The first gadget I purchased was this bad boy, the Dylos DC1100 Pro:
If I could have just one device for measuring air quality, this… Well, this would not be it. It does not measure CO2. It does not measure humidity. It does not measure temperature. It does not have a Web server or a wireless card or indeed any connectivity whatsoever. It does not have a battery. It does not even measure the same thing government agencies use for their air quality indices.
What it does do is provide a high-quality laser particle count. And hey, do you really need a Web server to count particles?
Two things sold me.
First, this 2007 discussion on hvac-talk.com. (Did you know there is an “hvac-talk.com”? Because of course there is.)
The discussion goes like this:
Person A: “Anyone know anything about this new inexpensive particle counter?”
Person B: (standing up to hide butt crack) “Ya get what ya pay for is all I’m sayin'”
Person C: “Hi, I am the engineer who designed the DC1100…” (proceeds to tear Person B a second butt crack)
That was when I placed my order. OK, so technically just one thing sold me.
Some brief history. Prior to 2007, a decent particle counter cost thousands of dollars, and a cleanroom-quality counter ran $10K or more. Then this little company came out with this device, and various labs started comparing it to their research-grade equipment, and found… Hey, it works pretty well for a sub-$300 gadget. Many amateurs use the Dylos as their “trusty” golden reference.
I became further sold while browsing the Dylos site. For example:
I feel like I know these guys… They are old-school ninja EEs. If you ever met a real monster Electrical Engineer, you know what I am talking about. Give one a soldering iron1 and some coffee, come back later, and you are guaranteed to see something amazing. Just don’t touch it.
I wanted to make mine portable, so I bought an XTPower MP-10000 external battery pack. Works great.
If you want to pull samples from the device, for a modest extra charge Dylos will provide an RS-232 serial output. If you do not know what that is, or even if you do, I do not recommend it, because there are other devices you should buy in addition.
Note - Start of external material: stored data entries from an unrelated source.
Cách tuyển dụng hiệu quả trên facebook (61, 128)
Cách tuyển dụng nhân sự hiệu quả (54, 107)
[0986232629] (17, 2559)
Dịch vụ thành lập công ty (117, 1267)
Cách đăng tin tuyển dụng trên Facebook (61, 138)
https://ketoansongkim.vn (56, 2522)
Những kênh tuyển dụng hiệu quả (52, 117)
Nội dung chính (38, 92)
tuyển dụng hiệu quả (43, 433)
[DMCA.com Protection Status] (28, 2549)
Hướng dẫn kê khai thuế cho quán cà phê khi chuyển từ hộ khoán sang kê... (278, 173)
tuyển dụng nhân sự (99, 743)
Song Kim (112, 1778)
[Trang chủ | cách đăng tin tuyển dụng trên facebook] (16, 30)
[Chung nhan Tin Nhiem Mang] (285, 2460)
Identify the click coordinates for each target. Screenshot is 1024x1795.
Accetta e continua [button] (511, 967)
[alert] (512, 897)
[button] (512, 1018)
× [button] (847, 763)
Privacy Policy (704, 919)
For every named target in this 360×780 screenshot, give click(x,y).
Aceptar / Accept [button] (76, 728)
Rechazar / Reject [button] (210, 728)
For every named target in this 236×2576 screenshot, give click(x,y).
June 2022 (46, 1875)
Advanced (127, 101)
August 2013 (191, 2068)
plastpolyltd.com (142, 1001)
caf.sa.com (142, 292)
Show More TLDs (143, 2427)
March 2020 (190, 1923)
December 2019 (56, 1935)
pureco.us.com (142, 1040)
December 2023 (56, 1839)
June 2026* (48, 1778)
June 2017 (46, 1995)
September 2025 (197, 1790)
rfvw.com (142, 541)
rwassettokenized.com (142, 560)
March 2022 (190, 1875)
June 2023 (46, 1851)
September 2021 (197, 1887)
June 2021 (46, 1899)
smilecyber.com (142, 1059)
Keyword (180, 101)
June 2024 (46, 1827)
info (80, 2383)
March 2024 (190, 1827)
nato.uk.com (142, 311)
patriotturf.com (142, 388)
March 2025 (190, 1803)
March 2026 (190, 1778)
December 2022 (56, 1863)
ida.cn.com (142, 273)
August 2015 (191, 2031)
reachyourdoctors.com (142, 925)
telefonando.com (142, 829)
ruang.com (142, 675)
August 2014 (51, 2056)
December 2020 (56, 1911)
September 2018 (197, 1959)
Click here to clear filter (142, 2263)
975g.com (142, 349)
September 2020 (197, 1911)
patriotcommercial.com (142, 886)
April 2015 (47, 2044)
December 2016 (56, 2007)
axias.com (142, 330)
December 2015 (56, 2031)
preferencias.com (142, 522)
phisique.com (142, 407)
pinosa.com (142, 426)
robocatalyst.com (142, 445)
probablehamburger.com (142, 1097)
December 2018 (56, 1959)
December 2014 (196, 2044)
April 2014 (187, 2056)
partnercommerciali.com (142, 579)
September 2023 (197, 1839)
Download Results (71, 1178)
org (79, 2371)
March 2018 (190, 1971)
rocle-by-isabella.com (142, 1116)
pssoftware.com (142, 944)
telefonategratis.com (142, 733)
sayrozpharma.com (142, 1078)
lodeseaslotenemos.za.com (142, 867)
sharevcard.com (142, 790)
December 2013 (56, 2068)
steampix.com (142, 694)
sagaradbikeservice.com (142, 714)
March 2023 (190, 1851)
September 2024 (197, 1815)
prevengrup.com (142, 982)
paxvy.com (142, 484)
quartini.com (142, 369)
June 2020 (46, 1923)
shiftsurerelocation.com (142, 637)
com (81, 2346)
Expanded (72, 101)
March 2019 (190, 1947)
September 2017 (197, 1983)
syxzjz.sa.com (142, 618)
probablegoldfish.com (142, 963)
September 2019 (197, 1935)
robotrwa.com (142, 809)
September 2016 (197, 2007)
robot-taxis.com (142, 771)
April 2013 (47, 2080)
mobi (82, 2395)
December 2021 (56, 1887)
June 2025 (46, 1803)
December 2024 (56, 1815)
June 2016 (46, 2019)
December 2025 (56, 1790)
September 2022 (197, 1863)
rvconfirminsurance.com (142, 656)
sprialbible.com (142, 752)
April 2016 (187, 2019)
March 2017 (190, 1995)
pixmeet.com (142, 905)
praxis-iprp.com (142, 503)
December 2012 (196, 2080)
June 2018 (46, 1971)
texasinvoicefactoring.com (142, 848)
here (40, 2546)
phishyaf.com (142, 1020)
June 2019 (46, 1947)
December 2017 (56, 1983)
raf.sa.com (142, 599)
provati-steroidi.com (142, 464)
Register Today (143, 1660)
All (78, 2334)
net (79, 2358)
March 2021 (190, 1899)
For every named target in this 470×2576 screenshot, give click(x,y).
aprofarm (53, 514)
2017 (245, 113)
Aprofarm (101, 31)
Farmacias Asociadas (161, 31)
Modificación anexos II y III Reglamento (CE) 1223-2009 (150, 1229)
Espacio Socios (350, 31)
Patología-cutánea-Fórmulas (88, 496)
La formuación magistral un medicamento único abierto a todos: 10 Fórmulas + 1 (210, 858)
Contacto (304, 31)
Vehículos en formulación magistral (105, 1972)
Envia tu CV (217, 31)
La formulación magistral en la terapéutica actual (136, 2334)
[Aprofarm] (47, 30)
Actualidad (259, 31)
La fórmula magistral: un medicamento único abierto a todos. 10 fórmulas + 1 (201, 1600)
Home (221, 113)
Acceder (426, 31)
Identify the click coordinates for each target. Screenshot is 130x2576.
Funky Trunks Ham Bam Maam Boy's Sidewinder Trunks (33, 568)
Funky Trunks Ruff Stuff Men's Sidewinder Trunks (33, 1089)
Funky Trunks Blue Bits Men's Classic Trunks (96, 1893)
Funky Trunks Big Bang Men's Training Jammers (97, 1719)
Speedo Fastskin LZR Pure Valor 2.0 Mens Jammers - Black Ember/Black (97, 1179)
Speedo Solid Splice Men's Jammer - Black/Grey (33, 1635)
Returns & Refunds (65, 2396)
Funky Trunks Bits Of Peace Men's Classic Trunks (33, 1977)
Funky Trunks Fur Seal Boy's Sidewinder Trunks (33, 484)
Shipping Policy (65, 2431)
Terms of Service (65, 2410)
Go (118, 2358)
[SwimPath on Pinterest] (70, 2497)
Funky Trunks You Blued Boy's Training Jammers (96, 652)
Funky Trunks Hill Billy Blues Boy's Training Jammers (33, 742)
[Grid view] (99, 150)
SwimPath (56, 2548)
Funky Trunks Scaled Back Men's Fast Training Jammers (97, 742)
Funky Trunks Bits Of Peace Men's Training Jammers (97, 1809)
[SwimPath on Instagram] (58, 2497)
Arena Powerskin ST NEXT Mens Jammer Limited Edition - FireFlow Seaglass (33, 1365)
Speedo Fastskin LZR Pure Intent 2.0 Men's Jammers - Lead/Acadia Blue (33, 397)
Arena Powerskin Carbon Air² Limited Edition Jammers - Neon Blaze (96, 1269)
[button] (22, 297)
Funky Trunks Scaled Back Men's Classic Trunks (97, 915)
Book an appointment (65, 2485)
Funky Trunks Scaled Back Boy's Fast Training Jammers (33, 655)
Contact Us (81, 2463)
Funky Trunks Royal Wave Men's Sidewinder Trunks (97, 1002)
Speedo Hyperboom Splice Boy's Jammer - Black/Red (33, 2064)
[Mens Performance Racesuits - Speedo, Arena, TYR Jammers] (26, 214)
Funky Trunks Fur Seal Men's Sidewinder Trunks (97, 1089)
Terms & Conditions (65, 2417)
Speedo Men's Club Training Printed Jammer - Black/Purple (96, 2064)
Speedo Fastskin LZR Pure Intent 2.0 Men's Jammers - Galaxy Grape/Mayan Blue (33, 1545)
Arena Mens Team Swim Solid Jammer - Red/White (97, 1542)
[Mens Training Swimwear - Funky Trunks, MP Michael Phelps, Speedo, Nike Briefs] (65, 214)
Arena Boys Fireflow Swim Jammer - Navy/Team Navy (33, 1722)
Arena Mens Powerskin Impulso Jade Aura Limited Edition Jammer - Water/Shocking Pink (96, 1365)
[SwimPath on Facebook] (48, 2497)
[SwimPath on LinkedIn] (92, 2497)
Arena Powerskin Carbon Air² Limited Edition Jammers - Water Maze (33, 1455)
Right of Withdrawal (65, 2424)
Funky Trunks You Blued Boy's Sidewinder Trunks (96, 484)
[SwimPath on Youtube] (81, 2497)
All right, all right, “instead”. A topic for a later installment.
The sole difference between the Pro and non-Pro versions is that the former is calibrated to see particles down to 0.5 microns, while the latter “only” sees down to 1 micron.
I will close by mentioning this device’s relevant limitations.
- It sees water vapor as particles, so the measurements vary based on humidity.
- It only provides a count of particles, while all of the “standard” air quality metrics are based on particle mass, not particle count. This is not as bad as it sounds for two reasons. First, the use of particle mass was an arbitrary choice based on research in the 1950s; more recent research suggests some negative effects are better correlated with particle count anyway. Second, if your ensemble of pollution sources is fairly stable, particle masses and counts are well-correlated to each other.
- It does not “see” ultrafine particles. But neither does anything else at any sane price point, for now.
Bottom line: While this is not the only device I would want to own, I am glad to have it.